This 2000 Ford Windstar came in with a driver’s power window inop. I did a quick test and found that the motor was bad. The quick test consists of turning the key on with the engine off. Then move the switch for the window in question up and down. While doing this look at the lights on the dash. If they dim slightly with each push of the switch it quickly confirms that the motor is getting power and ground in both directions. If it only dims in one direction more than likely the switch is faulty.
Anyways I knew the motor was faulty so I started removing the door panel. First I lifted the switch panel from the door. Hopefully you can see the spring clip that holds the panel to the door.

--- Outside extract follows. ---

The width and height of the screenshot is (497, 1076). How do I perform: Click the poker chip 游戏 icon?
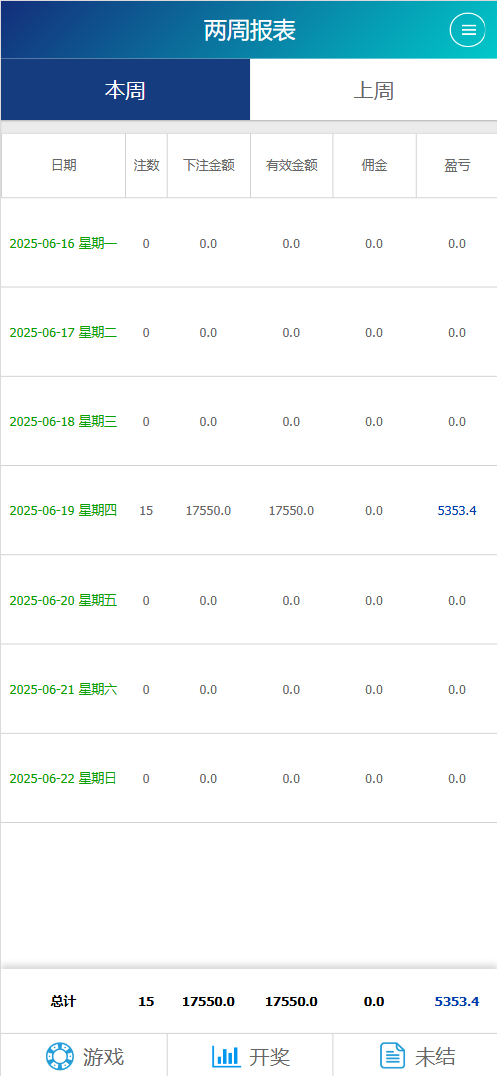tap(60, 1056)
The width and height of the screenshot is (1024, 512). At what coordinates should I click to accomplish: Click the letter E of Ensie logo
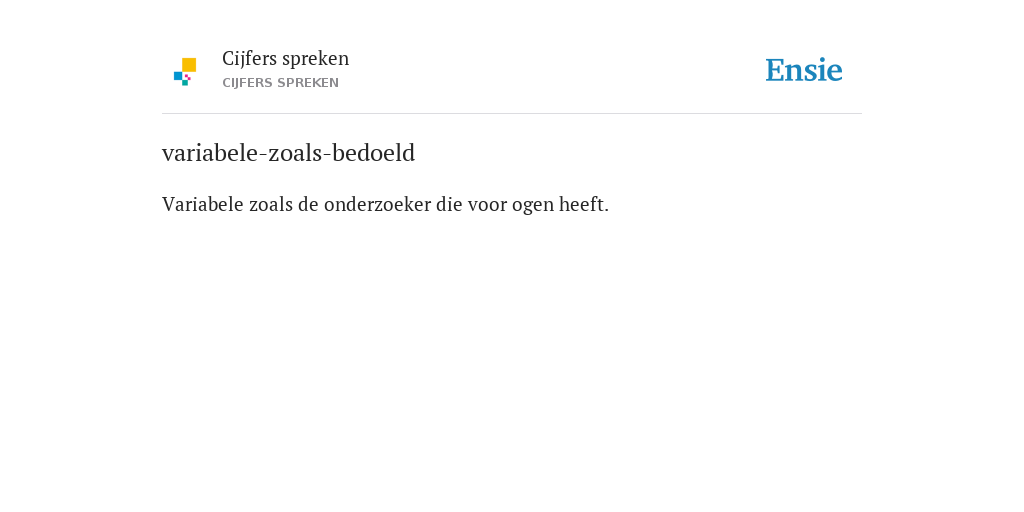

Next I pulled the interior handle trim plate out of the door. Pry the forward edge out and then slide the whole thing forward.
There are two 7 mm headed screws at either end of the interior pull handle.
There are two more screws along the lower door panel edge.
Next I unsnapped the upper triangle shaped cover from the door.
One more screw behind that panel.
Now the panel will slide up and off of the door. Make sure to disconnect the courtesy light from the panel.
Carefully remove the the foam insulated moisture barrier from the door. Just pull it a little at a time until it pulls loose.
Now we can see the motor, kind of. The red and yellow wires connect to the window motor. The nut is one of the fasteners for the motor and the other two bolts are behind the metal panel. Thankfully Ford almost always puts dimples in the panel to let mechanics know where to drill in order to remove the screws.
I started with a small drill bit and worked my way up to a half inch bit. The hole needs to be large enough for a 5/16″ or 8 mm socket to go through.
The holes are now large enough and I have removed the two screws. Next I removed the nut.
Then I loosened the stud so that the motor would come free. The stud stays in the hole.
The stud has a torx head as shown below.
I lined the stud up with the appropriate hole in the replacement motor and snugged it up. I left it loose enough so that I could rotate the motor around to line up the other two screw holes.
With everything back in place I vacuumed the metal shavings out of the inside of the door and sprayed some paint on the exposed metal.
I put the remaining parts back on in the reverse order.